Ricardo Passos, major da Companhia Independente de Policiamento Especializado

por Lucas Arraz / Francis Juliano

Ricardo Passos, major da Companhia Independente de Policiamento Especializado
A Companhia Independente de Policiamento Especializado (Cipe) surgiu com a missão de combater crimes contra instituições financeiras, como o ataque a sede da Prosegur em Eunápolis, no último mês.

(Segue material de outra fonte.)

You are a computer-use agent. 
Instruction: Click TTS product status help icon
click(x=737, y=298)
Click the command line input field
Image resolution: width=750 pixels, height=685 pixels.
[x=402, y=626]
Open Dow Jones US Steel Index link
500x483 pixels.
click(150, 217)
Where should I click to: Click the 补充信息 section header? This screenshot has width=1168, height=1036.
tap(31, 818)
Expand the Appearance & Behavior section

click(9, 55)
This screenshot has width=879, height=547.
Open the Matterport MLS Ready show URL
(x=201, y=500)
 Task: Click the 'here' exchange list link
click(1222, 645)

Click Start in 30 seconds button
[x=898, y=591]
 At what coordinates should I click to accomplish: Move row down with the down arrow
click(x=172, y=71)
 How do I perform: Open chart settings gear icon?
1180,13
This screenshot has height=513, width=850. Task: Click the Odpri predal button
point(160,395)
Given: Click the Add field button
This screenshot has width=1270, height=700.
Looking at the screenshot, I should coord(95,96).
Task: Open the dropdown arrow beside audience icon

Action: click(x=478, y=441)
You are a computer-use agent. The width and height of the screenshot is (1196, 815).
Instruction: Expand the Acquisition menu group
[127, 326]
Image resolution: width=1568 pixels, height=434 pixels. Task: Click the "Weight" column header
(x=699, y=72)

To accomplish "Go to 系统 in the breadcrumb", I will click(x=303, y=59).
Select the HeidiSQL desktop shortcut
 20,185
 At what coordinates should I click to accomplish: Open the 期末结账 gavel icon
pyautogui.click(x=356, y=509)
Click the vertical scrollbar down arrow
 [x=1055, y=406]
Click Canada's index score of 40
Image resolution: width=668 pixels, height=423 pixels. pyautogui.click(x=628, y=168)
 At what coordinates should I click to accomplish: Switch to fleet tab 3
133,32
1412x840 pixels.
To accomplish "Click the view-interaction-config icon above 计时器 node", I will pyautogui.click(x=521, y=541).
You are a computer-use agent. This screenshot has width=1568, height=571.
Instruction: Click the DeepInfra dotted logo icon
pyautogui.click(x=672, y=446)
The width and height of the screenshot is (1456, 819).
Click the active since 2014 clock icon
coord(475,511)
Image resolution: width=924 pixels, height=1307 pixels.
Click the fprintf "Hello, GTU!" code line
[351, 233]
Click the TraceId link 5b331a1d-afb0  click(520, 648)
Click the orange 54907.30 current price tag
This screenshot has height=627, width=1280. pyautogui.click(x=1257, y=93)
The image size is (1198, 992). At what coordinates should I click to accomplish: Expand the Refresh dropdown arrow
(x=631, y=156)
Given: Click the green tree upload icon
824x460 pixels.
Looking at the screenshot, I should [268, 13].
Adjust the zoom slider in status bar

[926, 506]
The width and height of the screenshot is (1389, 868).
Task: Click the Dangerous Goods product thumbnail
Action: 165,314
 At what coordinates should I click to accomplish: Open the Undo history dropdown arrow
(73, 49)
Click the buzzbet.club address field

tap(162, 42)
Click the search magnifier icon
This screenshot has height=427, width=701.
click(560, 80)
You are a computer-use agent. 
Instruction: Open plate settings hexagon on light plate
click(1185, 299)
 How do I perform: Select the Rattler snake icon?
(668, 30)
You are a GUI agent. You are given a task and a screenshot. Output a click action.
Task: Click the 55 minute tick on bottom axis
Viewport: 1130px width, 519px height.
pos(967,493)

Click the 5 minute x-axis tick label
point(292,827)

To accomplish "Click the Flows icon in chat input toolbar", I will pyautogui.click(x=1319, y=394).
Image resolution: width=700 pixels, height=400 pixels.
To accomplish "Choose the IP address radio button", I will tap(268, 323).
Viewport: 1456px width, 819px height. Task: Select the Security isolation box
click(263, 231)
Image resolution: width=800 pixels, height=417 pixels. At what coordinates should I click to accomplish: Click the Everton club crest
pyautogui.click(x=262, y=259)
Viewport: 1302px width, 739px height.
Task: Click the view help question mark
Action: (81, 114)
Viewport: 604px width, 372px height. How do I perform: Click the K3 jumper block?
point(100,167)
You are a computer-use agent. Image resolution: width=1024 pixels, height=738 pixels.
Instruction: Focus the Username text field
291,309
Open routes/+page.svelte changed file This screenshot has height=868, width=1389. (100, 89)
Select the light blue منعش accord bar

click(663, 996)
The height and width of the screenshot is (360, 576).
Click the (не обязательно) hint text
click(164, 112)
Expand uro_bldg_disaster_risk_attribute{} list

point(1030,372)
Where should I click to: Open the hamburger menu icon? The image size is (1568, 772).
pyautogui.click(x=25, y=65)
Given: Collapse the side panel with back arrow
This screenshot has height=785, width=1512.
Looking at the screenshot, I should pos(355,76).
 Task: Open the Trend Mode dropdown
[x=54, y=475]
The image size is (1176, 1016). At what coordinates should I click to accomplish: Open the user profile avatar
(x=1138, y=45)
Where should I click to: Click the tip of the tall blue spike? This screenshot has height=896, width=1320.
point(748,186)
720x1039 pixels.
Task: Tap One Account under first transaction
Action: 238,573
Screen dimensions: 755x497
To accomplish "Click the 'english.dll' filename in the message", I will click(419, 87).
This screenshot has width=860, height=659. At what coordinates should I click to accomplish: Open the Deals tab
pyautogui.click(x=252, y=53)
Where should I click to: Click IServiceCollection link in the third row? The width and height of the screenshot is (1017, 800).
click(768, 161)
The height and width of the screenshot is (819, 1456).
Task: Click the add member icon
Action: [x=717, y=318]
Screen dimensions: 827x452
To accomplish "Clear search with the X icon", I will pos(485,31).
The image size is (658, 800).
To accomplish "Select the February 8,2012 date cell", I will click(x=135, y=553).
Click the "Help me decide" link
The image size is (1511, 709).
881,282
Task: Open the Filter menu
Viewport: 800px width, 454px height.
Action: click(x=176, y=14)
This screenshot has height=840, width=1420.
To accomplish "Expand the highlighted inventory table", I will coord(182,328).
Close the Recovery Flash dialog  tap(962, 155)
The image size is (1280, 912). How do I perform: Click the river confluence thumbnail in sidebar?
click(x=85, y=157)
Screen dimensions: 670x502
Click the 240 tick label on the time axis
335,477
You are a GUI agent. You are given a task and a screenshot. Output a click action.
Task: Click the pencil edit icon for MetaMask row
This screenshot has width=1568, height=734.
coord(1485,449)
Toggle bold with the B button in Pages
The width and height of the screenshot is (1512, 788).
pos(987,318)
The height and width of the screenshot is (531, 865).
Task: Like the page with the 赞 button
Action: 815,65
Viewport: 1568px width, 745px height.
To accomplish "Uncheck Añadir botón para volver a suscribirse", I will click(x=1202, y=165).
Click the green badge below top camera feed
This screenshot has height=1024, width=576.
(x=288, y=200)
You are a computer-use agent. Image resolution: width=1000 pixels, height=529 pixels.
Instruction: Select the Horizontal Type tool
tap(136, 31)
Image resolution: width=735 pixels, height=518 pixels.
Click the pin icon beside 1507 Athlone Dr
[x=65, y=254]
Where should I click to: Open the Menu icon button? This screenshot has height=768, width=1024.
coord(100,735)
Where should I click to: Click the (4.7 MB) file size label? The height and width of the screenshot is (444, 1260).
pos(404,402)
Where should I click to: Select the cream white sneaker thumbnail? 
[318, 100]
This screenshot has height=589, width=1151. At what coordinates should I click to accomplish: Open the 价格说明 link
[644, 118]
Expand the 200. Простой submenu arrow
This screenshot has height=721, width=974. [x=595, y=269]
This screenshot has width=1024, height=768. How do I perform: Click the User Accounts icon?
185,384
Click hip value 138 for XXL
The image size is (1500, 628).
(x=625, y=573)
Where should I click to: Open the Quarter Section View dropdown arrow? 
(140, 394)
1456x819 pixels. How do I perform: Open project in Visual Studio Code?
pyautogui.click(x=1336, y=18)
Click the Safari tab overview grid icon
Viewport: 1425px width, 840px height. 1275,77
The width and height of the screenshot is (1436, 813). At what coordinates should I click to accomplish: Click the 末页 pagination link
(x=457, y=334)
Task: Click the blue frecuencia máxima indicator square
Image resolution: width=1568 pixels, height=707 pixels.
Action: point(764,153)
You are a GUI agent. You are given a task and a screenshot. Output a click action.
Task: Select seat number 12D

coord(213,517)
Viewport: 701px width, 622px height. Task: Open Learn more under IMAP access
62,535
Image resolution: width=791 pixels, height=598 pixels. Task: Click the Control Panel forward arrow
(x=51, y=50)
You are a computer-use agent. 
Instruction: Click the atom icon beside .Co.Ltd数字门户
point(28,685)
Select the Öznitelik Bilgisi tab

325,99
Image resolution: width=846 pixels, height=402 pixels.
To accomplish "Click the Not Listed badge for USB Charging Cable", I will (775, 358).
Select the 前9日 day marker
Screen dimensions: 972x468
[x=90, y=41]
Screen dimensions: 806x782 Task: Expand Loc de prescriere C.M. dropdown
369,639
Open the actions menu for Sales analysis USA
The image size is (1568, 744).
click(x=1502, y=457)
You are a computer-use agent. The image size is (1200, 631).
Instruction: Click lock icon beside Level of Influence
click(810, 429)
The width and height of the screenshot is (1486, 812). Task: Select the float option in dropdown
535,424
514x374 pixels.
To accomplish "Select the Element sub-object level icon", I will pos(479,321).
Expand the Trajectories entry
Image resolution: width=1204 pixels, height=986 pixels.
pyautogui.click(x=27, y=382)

Para lidar com esse tipo ação criminosa, que geralmente envolve armamento forte e explosivos, a tropa é treinada para lidar com cenários adversos. “Em todo momento, policiais da Cipe lidam com com situações extremas. Pelo tipo de crime que a gente combate, o PM pode passar até 5 dias trabalhando ininterruptamente em lugares sem água”, comenta o major Ricardo Passos, que atua na Cipe Chapada. Além dos ataques a bancos, a companhia do major ainda lida com outro problema: o comércio ilegal de explosivos que abastecem os ataques. Em uma única apreensão em Novo Horizonte, região do semiárido, a Cipe recolheu explosivos suficientes para destruir 2,7 mil caixas eletrônicos. Sobre o assunto, o policial só agradece uma coisa: “Temos exatamente o mesmo armamento que grandes quadrilhas utilizam no banditismo e no novo cangaço. É o mesmo armamento, graças a Deus, para combater esse tipo de crime”.